Early years and education
Gottlieb was born to Hungarian Jewish immigrant parents Fanny and Louis Gottlieb in the Bronx on August 3, 1918. His older brother was plant biologist David Gottlieb. A stutterer since childhood, he earned a master's degree in speech therapy from San Jose State University after retiring from the CIA. He was born with a club foot, which got him rejected from military service in World War II but did not prevent his pursuit of folk dancing, a lifelong passion.
Gottlieb graduated from James Monroe High School in 1936, and enrolled in the free City College in NYC. He decided to transfer to a school that offered a legitimate agricultural biology course, and wished to attend the University of Wisconsin. In order to take the specialized courses he wished to have, he first attended Arkansas Tech University, where he studied botany, organic chemistry, and principles of dairying. His success at ATU won him admission to the University of Wisconsin, where he was mentored by Ira Baldwin, the assistant dean of the College of Agriculture. Gottlieb graduated magna cum laude in 1940. His accomplishments at the university, paired with a glowing recommendation from Baldwin, won him admission to the California Institute of Technology, where he received his Doctorate in Biochemistry in June 1943, writing his thesis on "Studies of Ascorbic Acid in Cowpeas."
Gottlieb met his wife Margaret Moore, daughter of a Presbyterian missionary, while attending CIT, and they swiftly married. Denied the chance of military service, he sought out another way to serve, and began looking for government work in Washington. By 1948, his wife and two daughters were living in a remote cabin near Vienna, Virginia, that had no electricity or running water. He was living there when he began working for the Central Intelligence Agency (CIA). His lifestyle was in stark contrast to that of the Ivy League men the CIA normally recruited.

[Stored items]
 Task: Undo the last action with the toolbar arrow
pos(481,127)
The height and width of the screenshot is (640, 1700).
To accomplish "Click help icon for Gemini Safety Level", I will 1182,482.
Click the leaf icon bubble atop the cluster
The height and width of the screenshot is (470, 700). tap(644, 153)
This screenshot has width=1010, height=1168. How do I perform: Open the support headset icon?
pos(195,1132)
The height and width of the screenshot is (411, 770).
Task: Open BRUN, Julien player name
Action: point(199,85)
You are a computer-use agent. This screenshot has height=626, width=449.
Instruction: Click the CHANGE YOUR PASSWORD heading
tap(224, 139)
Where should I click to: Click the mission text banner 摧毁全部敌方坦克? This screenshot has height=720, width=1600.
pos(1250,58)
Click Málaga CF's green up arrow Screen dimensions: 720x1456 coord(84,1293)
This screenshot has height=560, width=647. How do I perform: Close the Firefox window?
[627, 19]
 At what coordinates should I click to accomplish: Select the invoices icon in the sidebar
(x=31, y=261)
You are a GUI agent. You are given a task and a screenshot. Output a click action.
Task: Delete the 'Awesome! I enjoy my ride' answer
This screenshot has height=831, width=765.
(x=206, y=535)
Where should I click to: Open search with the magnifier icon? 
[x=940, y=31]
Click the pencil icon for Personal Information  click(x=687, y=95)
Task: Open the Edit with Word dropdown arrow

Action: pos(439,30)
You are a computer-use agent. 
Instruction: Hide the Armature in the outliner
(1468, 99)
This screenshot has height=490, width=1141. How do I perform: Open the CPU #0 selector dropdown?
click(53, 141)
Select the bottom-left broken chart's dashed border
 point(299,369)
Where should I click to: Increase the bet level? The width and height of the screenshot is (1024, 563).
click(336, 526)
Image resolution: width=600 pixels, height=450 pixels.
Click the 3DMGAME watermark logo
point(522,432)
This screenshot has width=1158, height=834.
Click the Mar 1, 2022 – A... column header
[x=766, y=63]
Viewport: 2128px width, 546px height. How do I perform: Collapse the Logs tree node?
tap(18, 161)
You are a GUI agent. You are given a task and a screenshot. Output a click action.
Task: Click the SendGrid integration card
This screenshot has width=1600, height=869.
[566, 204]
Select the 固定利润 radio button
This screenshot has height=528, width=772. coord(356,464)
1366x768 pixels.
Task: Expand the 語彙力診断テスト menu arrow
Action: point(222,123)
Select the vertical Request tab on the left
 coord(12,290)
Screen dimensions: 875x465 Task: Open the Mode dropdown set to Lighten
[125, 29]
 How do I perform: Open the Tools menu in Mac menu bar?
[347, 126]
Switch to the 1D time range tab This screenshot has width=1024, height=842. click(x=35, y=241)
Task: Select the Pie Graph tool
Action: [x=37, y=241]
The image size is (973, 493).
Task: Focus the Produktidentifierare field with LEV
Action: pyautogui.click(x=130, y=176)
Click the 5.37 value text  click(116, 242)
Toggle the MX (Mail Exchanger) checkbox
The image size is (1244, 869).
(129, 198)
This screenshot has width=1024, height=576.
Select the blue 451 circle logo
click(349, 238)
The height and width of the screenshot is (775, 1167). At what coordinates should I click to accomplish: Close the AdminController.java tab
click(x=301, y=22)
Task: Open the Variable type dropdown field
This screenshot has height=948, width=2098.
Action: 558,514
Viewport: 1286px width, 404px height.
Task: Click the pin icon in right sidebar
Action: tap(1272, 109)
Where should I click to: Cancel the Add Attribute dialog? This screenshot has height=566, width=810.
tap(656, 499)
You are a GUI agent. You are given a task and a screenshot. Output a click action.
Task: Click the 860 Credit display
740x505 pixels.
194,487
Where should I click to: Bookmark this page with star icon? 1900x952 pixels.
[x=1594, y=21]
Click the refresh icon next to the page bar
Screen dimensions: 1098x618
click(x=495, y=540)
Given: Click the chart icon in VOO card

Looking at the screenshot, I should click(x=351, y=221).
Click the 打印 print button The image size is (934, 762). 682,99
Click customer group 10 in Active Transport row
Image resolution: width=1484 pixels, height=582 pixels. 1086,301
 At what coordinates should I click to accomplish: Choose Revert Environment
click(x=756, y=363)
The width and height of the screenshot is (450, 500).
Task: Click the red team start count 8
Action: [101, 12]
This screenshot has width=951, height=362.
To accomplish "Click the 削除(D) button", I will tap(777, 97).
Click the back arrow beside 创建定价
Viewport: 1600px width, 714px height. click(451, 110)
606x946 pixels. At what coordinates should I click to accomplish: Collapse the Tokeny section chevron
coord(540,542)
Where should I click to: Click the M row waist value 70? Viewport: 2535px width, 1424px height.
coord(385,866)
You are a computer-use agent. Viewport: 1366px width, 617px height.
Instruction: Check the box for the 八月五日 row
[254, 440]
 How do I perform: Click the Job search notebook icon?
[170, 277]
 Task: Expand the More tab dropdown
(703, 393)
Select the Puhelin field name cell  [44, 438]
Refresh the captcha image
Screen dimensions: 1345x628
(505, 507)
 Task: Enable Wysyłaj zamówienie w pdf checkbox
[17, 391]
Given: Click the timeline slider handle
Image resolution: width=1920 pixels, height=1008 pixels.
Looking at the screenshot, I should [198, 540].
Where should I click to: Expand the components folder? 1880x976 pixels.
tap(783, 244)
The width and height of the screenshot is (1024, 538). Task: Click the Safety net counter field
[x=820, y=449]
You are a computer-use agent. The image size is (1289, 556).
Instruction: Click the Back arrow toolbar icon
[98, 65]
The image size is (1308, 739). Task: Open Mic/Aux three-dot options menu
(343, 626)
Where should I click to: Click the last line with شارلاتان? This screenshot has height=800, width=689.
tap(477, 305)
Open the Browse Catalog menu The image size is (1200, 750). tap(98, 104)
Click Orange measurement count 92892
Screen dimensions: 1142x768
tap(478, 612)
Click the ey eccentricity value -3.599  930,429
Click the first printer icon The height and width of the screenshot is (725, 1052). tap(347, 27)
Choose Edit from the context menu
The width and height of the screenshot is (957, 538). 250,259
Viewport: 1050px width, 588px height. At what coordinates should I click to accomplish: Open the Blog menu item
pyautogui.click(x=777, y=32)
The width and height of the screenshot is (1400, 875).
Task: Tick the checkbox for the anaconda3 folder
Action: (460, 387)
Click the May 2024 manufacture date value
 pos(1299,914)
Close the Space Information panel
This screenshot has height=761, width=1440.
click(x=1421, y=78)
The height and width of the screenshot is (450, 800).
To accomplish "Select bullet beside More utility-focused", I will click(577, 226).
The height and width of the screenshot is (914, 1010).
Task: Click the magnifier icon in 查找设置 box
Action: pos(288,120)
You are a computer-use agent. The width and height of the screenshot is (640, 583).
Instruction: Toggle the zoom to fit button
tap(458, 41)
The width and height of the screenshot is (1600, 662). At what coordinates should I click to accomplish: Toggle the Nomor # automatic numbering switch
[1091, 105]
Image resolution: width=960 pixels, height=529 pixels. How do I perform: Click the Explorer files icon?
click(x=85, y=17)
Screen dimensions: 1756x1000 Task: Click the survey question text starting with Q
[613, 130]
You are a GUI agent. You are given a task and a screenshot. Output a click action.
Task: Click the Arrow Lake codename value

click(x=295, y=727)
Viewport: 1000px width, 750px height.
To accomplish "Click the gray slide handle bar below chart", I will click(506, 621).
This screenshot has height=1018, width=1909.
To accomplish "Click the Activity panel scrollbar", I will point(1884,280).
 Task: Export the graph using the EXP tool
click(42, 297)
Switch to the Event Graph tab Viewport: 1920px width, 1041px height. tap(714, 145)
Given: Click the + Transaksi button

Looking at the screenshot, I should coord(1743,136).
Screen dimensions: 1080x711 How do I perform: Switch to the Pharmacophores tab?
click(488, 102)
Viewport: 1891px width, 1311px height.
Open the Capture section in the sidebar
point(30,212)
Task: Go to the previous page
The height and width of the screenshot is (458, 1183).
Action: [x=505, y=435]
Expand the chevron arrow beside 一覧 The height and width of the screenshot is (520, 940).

■ **QUESTIONS**
A - Name every school, college, or university that the Gottlieb biography excerpt says he attended.
B - Extend the Gottlieb biography excerpt with a passage that picks up after its final sentence.
Nothing in the records is needed.

■ **SET OF ANSWERS**
A - James Monroe High School, City College in NYC, Arkansas Tech University, the University of Wisconsin, the California Institute of Technology, San Jose State University

B -
Government career
Gottlieb's first government position was at the Department of Agriculture, where he researched the chemical structure of organic soils. He later transferred to the Food and Drug Administration. Gottlieb grew bored with this work and sought a more challenging position. In 1948, he found a job at the National Research Council. He soon relocated to the University of Maryland as a research associate dedicated to studying metabolisms of fungi.
On July 13, 1951, Gottlieb had his first day of work at the CIA. Then-Deputy Director for Plans Allen Dulles hired him on Ira Baldwin's recommendation. Baldwin had founded and run the biowarfare program at Fort Detrick years earlier, and had kept Gottlieb in his orbit throughout the years. Gottlieb, who had advanced knowledge of poisons, was making his entrance in the early years of the Cold War. In the years after World War II, American paranoia about the infiltration of Communist ideology whipped the country into a nationalistic fervor to protect American cultural and political dominance from a supposed impending Soviet takeover. This also contributed to the CIA rapidly expanding its experimental methods and tactics over the next two decades, in an effort to break down and rebuild the human mind to work in its favor, falsely believing that the USSR and The People's Republic of China had already mastered brainwashing and were using it against their own citizens and prisoners. This belief drove the CIA's early forays into mind control operations and led to justifications of countless horrific acts, often with no oversight or accountability.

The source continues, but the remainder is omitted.